60 year old blogger, Blogger, Fat loss, healthy weight, Uncategorized, weight loss

Fat Loss – the end of this challenge

For many women it can be that one mirror encounter that shouts ‘you need to do something’. For me it was seeing how lumpy I looked in a dress I had bought for a trip to Barcelona back in June. I’m sure many older women would agree that they can’t get away with wearing clothes that cling to every curve. The material needs to be a bit more substantial and forgiving. This dress was certainly not taking any prisoners but I wasn’t ready to abandon it. I didn’t take it with me to Barcelona but I was determined to have it in my luggage for my next trip. So on my return from Barcelona I commenced on an eight week programme which became 9 weeks to account for the carb fuelled three Welsh peak challenge weekend. 

I have now come to the end of the programme but it remains work in progress. I am already planning with my personal trainer another programme to start after I have indulged myself at an all inclusive which will take me up to the Christmas festivities. 

In the great scheme of things I haven’t lost that much fat. Only 3.5 kgs. But this has reduced my body fat percentage from 36% (unhealthy) to 32% (normal for my age). At the same time I have put on a small amount of muscle. It is considered rather difficult to put on lean body mass when in a calorie deficit as the body isn’t fussed what it burns to get its energy but I have managed it. Holding on to lean body mass and possibly increasing it is so important when you are trying to get lean.

 I try as possible not to talk about losing weight as this isn’t the ultimate aim. It is fat loss. So many people focus on what the scales are telling them but not what they see in the mirror. Losing fat will result in you changing shape and looking ‘toned’. Again not a term I’m particularly happy with as it is often used at the end of a weight loss journey. ‘I have lost the weight I now just need to tone up’. No. You have lost weight but you still have fat covering the shape you want to expose. And you may have lost some of that shape.  Far better to concentrate on losing the fat and protecting your muscles from the beginning. 

The science behind this is very simple:

Calorie deficit. All diets require a calorie deficit for them to work. Be it Slimming World, intermittent  fasting, keto, WW, paleo and everything else inbetween. It comes down to personal choice and what you find the easiest to maintain. For me it was having a macronutrient target on MyFitnessPal and recording everything I ate and drunk. And there was a gradual reduction in my calorie target throughout the programme. At the same time there was a increase in the amount of cardio training I did. If I had started the plan on the same calories and training that I ended on I don’t think I would have been able to sustain it. Changing something every week certainly worked for me. And starting off in a small calorie deficit will direct your body to burn fat not muscle.

High Protein. To ensure you are losing fat not just weight and to protect your lean body mass you need to eat sufficient protein. This also has the benefit of keeping you feeling full. It can however be hard to consume a lot of protein dense foods. I struggled. I very rarely ate all of my protein allowance. I will try harder next time.
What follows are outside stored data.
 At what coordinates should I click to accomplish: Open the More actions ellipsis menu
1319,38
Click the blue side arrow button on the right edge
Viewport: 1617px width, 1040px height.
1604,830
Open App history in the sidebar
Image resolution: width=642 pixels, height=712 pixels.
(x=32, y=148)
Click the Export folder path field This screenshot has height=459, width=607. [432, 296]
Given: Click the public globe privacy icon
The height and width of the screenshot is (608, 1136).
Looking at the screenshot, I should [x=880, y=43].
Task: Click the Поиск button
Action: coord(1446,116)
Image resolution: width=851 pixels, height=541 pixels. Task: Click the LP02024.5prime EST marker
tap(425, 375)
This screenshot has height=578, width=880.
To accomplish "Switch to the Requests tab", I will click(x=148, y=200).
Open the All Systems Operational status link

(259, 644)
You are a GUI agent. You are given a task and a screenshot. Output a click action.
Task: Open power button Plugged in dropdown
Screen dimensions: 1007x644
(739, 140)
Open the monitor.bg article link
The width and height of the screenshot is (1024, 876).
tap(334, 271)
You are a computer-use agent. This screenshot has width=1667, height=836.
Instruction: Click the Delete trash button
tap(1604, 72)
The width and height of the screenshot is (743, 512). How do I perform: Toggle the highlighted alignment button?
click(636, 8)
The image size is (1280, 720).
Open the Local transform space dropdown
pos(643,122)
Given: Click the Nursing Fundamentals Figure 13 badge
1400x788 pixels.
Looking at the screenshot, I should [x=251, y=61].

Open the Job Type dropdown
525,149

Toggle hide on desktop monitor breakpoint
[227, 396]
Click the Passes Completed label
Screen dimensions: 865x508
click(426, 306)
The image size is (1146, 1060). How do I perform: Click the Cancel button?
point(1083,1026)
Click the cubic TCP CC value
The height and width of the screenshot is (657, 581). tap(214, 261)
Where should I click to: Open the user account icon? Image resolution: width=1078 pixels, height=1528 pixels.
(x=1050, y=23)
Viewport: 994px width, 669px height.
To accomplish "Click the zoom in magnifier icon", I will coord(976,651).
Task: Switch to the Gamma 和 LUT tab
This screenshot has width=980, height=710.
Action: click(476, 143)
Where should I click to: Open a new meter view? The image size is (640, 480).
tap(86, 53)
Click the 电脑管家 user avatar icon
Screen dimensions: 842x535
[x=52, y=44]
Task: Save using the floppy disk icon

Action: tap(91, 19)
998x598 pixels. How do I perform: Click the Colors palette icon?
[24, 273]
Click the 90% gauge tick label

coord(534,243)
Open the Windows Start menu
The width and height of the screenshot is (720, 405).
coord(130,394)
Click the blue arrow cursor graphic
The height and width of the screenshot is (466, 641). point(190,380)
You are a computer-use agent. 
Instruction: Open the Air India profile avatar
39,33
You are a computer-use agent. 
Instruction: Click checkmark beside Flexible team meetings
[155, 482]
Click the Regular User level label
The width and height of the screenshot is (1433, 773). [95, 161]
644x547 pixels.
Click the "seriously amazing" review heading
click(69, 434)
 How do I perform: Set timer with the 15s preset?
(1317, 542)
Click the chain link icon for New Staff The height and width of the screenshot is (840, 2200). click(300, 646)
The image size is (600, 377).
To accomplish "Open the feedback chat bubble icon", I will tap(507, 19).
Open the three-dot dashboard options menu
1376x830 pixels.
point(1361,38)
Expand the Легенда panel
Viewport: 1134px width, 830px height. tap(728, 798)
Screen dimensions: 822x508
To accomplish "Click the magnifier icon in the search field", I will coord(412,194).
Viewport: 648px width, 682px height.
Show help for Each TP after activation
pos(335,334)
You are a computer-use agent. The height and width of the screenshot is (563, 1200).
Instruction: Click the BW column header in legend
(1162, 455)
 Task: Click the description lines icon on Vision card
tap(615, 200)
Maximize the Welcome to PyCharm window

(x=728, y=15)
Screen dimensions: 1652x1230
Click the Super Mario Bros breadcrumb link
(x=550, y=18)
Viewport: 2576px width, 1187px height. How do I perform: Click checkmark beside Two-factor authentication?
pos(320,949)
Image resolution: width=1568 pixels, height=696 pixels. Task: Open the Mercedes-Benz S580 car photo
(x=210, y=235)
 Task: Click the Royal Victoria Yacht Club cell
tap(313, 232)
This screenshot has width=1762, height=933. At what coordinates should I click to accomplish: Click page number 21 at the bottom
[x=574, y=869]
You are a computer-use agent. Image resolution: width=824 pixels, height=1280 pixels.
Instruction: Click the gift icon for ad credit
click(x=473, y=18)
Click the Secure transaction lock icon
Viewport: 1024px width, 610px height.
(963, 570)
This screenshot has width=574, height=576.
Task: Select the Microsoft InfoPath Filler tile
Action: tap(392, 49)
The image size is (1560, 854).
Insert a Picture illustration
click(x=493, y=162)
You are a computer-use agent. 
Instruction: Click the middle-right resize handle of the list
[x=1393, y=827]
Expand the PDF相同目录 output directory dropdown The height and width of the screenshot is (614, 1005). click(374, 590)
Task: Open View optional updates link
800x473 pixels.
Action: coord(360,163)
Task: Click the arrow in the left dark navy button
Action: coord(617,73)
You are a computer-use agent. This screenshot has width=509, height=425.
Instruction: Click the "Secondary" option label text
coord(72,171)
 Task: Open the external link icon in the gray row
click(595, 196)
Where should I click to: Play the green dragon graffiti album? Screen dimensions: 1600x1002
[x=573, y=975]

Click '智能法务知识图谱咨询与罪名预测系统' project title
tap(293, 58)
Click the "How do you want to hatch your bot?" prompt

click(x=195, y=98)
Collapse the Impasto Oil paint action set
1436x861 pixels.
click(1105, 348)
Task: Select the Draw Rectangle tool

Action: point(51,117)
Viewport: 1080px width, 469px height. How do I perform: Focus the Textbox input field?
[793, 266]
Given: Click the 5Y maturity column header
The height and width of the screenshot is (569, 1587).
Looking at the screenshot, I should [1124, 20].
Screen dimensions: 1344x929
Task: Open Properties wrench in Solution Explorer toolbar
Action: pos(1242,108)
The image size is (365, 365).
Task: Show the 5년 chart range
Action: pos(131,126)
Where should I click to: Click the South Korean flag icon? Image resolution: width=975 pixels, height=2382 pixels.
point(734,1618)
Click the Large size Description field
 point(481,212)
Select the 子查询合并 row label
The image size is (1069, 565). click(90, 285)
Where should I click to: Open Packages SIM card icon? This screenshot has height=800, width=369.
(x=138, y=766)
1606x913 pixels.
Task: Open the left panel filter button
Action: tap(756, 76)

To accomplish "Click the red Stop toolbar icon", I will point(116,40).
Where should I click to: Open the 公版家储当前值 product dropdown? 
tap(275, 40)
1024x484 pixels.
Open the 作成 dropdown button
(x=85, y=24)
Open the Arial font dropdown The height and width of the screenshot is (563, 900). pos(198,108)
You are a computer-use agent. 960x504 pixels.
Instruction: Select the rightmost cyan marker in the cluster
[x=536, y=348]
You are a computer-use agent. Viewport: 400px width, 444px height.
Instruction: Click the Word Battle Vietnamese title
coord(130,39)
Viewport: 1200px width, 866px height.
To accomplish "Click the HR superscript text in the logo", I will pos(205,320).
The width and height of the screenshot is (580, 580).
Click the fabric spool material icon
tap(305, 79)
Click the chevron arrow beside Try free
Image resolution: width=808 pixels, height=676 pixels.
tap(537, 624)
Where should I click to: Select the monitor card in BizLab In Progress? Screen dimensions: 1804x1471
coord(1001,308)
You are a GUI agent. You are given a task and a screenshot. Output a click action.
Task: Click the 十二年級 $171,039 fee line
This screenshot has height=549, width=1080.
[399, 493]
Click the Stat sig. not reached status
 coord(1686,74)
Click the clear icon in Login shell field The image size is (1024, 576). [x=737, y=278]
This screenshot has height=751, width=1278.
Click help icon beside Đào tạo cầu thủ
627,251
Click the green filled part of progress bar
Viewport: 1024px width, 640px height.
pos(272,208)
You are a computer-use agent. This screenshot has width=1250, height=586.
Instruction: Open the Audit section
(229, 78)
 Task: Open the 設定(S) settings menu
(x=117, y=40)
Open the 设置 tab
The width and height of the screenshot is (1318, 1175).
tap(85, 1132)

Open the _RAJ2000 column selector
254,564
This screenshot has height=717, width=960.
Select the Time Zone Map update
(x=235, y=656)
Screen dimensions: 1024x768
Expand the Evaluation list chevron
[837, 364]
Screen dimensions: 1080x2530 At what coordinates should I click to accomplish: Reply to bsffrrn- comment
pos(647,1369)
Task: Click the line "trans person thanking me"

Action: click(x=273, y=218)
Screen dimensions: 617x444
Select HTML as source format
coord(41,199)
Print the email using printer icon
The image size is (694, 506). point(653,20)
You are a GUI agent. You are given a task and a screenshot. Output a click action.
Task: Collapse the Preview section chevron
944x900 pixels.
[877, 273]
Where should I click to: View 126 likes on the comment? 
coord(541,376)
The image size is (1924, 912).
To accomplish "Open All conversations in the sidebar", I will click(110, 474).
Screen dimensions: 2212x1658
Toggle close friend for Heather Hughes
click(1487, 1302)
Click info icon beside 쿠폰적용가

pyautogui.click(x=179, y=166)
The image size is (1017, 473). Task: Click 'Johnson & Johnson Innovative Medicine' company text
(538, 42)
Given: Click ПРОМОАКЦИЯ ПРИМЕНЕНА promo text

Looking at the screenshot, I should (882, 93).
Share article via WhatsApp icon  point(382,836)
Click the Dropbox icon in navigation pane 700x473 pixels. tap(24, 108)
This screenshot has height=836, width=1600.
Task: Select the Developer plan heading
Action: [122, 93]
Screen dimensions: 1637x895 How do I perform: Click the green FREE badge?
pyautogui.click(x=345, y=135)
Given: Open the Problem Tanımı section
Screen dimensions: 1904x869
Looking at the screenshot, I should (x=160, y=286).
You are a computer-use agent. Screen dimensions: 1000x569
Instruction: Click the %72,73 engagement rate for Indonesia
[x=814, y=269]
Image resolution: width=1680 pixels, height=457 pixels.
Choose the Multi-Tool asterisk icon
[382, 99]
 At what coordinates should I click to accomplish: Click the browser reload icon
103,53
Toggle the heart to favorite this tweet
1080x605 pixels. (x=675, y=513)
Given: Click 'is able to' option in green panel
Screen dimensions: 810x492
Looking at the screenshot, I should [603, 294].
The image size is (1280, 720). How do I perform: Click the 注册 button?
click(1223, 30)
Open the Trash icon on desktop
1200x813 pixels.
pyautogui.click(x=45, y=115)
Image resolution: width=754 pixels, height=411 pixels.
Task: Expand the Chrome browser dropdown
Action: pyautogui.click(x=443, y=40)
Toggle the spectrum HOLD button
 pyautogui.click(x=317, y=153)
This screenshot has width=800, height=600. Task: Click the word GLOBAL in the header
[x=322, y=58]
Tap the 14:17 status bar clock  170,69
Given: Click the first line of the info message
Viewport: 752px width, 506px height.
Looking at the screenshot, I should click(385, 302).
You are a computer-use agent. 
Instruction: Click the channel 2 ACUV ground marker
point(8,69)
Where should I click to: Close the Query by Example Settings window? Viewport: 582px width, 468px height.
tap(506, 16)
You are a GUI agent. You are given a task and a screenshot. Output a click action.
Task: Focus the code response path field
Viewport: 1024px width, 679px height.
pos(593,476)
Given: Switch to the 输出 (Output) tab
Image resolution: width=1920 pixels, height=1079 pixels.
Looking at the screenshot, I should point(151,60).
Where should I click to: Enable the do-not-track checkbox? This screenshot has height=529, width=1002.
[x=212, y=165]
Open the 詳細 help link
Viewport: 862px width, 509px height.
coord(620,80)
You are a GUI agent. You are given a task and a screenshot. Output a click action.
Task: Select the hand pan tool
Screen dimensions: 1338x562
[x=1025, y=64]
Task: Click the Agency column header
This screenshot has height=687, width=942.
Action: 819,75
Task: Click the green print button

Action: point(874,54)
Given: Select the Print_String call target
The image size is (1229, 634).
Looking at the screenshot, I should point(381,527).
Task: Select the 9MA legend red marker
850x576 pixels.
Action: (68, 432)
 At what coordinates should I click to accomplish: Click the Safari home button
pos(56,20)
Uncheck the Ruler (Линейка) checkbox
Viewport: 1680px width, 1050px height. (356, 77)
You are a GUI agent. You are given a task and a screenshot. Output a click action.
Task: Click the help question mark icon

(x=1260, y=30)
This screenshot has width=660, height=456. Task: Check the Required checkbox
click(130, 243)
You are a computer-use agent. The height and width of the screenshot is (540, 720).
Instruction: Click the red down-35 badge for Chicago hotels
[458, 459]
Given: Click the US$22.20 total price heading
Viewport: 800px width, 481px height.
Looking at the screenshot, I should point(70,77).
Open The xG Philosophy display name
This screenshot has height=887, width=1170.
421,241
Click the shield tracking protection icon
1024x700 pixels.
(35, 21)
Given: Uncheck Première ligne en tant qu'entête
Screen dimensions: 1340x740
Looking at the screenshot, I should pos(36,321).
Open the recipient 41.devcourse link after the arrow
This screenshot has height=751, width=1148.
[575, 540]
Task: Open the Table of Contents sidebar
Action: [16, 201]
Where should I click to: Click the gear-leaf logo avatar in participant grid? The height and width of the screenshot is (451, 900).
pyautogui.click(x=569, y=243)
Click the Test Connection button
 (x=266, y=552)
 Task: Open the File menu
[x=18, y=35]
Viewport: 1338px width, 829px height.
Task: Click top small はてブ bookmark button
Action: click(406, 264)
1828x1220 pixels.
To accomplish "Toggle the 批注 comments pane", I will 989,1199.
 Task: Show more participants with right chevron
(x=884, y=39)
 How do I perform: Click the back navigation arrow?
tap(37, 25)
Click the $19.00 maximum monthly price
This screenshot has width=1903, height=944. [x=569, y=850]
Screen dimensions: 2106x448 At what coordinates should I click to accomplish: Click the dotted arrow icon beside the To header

Do view with suspicion any diet programme that does not make reference to the importance of the amount of protein you need to consume. 

Strength training. Again important to retain and protect lean body mass. When that fat is stripped away we want to expose our sculpted muscles. This won’t happen if they have been broken down by your body for energy.

For older adults the last two elements of a fat loss programme are just so important. We are already at a disadvantage as age is causing our muscles to shrink. Medically known as sarcapenia. Losing more through calorie restriction will make you even weaker when it is our strength that is keeping us active, mobile and independent. 

The good news is that age related muscle loss can be slowed down with a high protein diet and strength training. 

I am now below 70kg. It seems a significant milestone. The only times I have been below 70kg in recent years is when I have been ill. Just under 4 years ago I was recovering from surgery. I went down to 65kg. I looked awful. I also went below 70kg ten months ago. Entirely due to a stress induced illness. I won’t go into details but just to note I never went anywhere without a supply of Imodium. 

However, looking back at my measurements my body fat was higher then than it is now.  The main weight loss was from my lean body mass. 

This time it has been through a controlled, monitored process. And the starter/finisher in me just loves it. I view myself as a science project. A very important science project. I have an excel spreadsheet where I keep track of my weight loss by lean body mass and fat mass changes and my body fat percentage. I have also calculated my ideal BMI. Not that I’m a great believer in it’s reliability but I was interested to see where I should be placed in the huge variation of the normal range of 20-25. I don’t look good at 25 and I know I would look moribund at 20. But apparently 23 would be spot on. I’m currently at 24.

I know this all sounds a bit nerdy but I find it fascinating. And as I have said before one of the most important projects you can work on is you. So I’m living the dream. 

Finally, a huge thank you to my personal trainer, Chloe, who put the programme together. She keeps me accountable, encourages me and takes me well out of my comfort zone every week.